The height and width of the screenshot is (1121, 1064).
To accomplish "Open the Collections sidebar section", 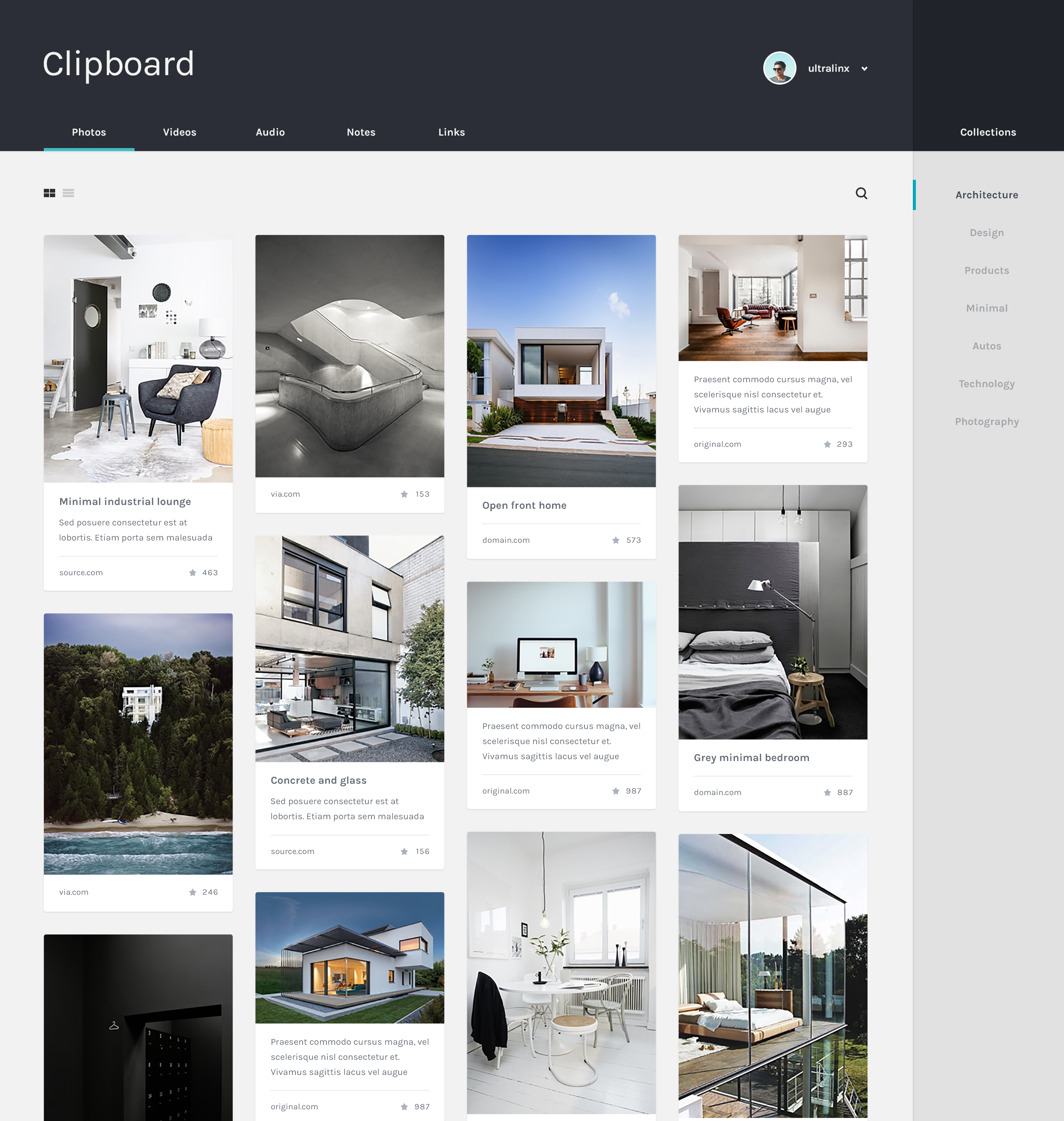I will tap(986, 131).
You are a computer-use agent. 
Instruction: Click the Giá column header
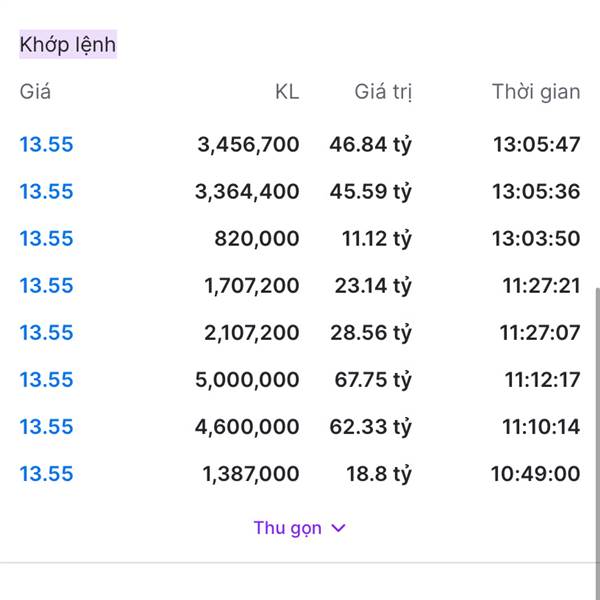[x=35, y=92]
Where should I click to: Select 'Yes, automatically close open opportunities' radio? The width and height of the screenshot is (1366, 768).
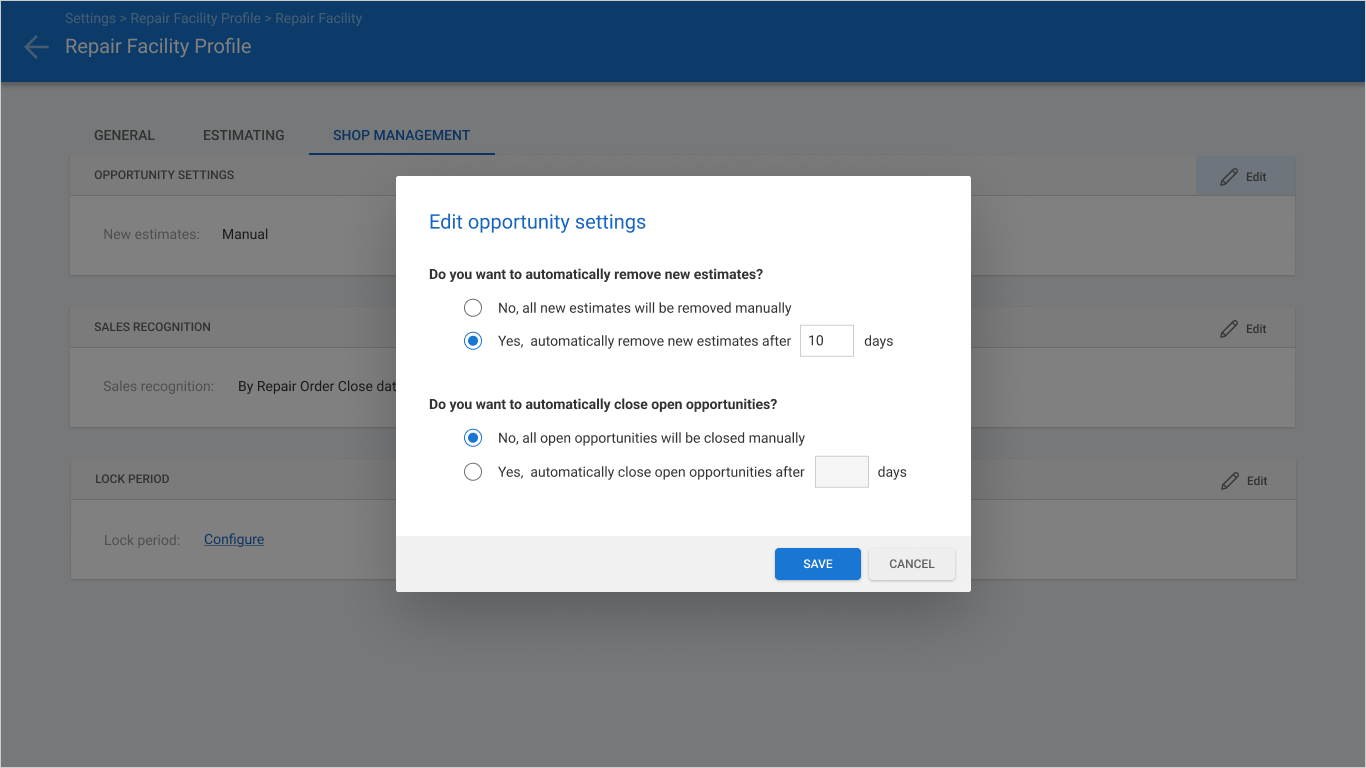tap(473, 472)
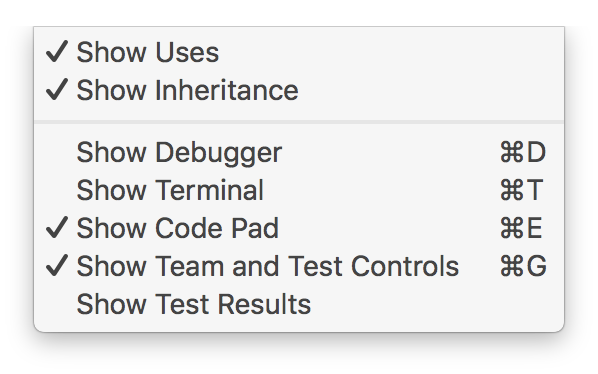Image resolution: width=598 pixels, height=374 pixels.
Task: Enable the empty check area beside Show Test Results
Action: coord(57,304)
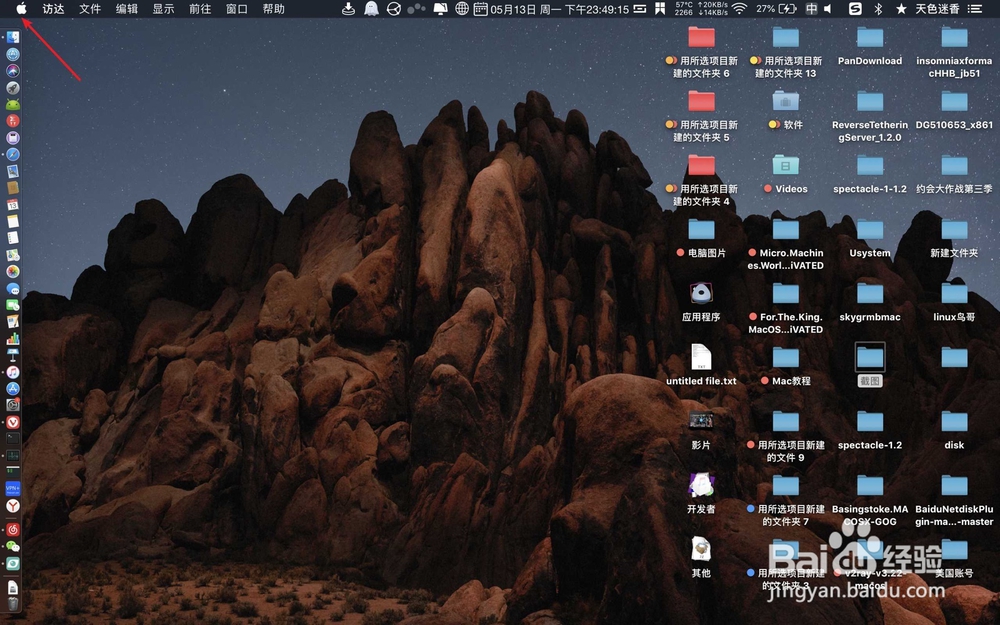Open the Chinese input method menu
1000x625 pixels.
tap(811, 9)
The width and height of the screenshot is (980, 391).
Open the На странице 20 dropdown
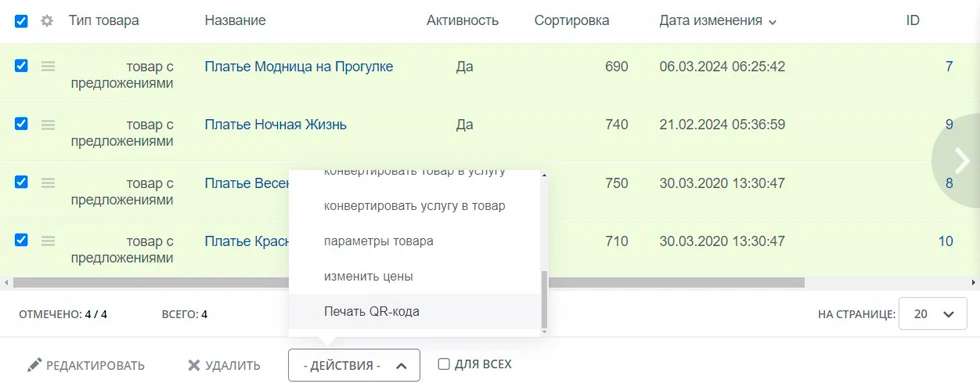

—————

● **HOW TO COMPLETE THIS TASK**: The response must restate exactly the lines from the one containing "You are a computer-use agent." through the end of the records above and must leave out all pictures.

● **OUTPUT**:
You are a computer-use agent. 
Instruction: Click the Giá column header
[x=35, y=92]
Where should I click to: Select 'Yes, automatically close open opportunities' radio? The width and height of the screenshot is (1366, 768).
tap(473, 472)
Image resolution: width=598 pixels, height=374 pixels.
Task: Enable the empty check area beside Show Test Results
Action: coord(57,304)
Open the Chinese input method menu
1000x625 pixels.
tap(811, 9)
The width and height of the screenshot is (980, 391).
Open the На странице 20 dropdown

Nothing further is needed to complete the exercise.